Microsoft and Novell are upping the commitment to their 2006 interoperability agreement. What does this say about Microsoft's feelings for Linux?

Matt Asay Contributing Writer
Matt Asay is a veteran technology columnist who has written for CNET, ReadWrite, and other tech media. Asay has also held a variety of executive roles with leading mobile and big data software companies.
Matt Asay
3 min read

"Follow the money" was Deepthroat's suggestion to journalist investigators in the Watergate scandal. Several decades later, that same advice helps to unravel the mystery of why Microsoft keeps upping its investment in Novell's SUSE Linux certificates...while simultaneously denouncing Linux for violating its intellectual property and generally wishing that Linux would cease to exist.

As context, Microsoft and Novell today announced an expansion of their 2006 interoperability agreement, which included a controversial covenant not to sue over patent infringement. "The investment focuses on enhanced programs from Novell to provide tools, support, training and resources for customers seeking an enterprise-class Linux platform and specifically, the optimal interoperability solution between Microsoft Windows Server and SUSE Linux Enterprise Server," writes Fox Business.

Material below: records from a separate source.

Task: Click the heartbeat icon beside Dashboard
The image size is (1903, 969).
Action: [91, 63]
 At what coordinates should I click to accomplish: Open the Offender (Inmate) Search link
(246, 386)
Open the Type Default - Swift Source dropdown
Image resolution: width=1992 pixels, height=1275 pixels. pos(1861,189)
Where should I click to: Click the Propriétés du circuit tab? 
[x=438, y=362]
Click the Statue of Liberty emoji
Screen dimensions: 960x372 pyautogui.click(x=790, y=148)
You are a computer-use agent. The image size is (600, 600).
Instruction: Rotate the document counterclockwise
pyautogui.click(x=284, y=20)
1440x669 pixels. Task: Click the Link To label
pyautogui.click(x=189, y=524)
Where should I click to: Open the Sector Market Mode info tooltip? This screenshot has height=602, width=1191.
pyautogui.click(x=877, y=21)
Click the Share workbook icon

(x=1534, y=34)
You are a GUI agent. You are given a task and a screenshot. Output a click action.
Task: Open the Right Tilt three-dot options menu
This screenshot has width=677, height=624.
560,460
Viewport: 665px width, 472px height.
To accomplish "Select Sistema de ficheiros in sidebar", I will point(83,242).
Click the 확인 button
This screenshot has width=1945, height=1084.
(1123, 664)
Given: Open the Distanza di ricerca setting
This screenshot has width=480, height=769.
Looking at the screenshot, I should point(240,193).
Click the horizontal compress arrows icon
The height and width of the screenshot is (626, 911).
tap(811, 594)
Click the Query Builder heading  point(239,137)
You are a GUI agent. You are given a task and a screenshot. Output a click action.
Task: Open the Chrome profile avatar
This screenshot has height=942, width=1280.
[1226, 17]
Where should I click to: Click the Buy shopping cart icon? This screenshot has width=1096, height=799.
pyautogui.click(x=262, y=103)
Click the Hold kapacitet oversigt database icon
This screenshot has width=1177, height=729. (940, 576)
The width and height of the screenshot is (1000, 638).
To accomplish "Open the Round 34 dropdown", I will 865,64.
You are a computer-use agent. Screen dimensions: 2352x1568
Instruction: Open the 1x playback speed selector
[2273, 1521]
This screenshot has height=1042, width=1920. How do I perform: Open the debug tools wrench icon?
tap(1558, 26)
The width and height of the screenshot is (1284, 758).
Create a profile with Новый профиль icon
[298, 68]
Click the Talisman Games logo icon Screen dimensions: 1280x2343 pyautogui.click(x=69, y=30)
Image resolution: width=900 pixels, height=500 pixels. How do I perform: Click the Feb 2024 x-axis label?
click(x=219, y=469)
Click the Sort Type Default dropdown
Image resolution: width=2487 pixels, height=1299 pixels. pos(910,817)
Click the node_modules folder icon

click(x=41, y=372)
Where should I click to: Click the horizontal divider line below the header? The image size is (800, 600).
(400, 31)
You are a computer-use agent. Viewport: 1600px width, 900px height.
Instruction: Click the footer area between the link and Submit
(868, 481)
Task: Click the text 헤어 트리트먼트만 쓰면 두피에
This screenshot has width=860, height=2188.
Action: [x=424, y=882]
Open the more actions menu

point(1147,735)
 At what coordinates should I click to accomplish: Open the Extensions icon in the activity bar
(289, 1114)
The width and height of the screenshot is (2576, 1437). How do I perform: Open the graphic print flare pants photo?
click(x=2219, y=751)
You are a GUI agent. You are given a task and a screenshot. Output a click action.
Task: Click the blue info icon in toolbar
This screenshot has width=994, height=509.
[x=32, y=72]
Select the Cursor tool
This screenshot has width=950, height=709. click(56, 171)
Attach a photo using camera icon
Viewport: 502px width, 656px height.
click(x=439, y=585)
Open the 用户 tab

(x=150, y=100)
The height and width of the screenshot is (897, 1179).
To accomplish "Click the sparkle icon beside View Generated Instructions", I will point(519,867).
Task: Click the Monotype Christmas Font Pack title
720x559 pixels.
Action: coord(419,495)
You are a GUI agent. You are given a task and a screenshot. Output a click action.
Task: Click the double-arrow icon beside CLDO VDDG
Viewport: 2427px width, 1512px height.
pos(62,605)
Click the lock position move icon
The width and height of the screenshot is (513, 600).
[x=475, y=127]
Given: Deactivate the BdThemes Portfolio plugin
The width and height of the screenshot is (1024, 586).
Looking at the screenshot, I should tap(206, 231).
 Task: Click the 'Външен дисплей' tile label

But it's not the interoperability provisions that anyone is going to be talking about. It's the $100 million in additional SUSE Linux certificates that Microsoft is buying. I know from friends at Novell that customers are indeed lapping these up, but not for the reasons publicly stated (patent protection (Microsoft) and interoperability (Novell). No, the primary reason is that they are cheap.

With this underwriting of Linux by Microsoft, Novell is able to sell its Linux software at highly advantageous pricing. As Novell's Linux business has grown, it has been able to stand more and more on its own and discount less, but to follow Deepthroat's counsel, you really need to ask why Microsoft would want this.

How do the two companies benefit? As eWeek's Joe Wilcox suggests:

Novell's benefit is obvious, if not self-destructive. The deal allows Novell to exist in the shadow of Windows Server, sustaining on its table scraps. Microsoft can offer customers that simply must have some Linux servers a sanctioned source for good tools ensuring interoperability with Windows Server.

This, however, is probably not polite enough to Novell and is far too polite to Microsoft. Microsoft wants to kill Red Hat. Period. If Novell were the market leader, Microsoft would have done this deal with Red Hat. (That said, inside sources tell me that Microsoft spent nearly a year trying to get Red Hat to agree before it ever approached Novell.)

It's just business for Microsoft, and business is better when Linux is limping. So Microsoft is trying to kill off the Linux market leader by giving Novell a compelling differentiator. The day that Novell becomes a threat to Microsoft's business, however, is the day that the deal is shut down.

It may be too late at that point.

Novell, for its part, is playing a dangerous but currently highly profitable game. Microsoft has helped to rejuvenate its once lagging Linux business. While I don't like the patent provisions included in the deal, I think Novell has done a good job of largely side-stepping these provisions, however much hay Microsoft has tried to make of them.

$100 million is $100 million (added to the $240 million Microsoft paid Novell before), and this investment is clearly paying off for Novell, though it has yet to even remotely slow Red Hat's pace.

In short, while Novell is treading a dangerous line in this deal, the only loser so far in it is Microsoft. Red Hat continues to thrive. So does Novell's Linux business. Microsoft's Windows server business has shown no signs of slowing, either, but $340 million into its efforts to cripple Linux it has yet to demonstrate a dime's worth of return.

I used to rebuke Novell for its complicity in helping Microsoft with this deal, but I'm having second thoughts. Novell has never dampened its enthusiasm for Linux, though it has occasionally let its hunger for greater Linux revenue lead it astray in its marketing messages. People make mistakes. On the whole, however, Novell is playing Microsoft against Microsoft to its own profit, and has thus far done so with aplomb.

Whether Novell can continue to pull it off is a different question, but for now both Novell and Red Hat continue to grow, and Microsoft is helping to feed that growth (at least, on Novell's side). The dummy, it would seem, is Microsoft.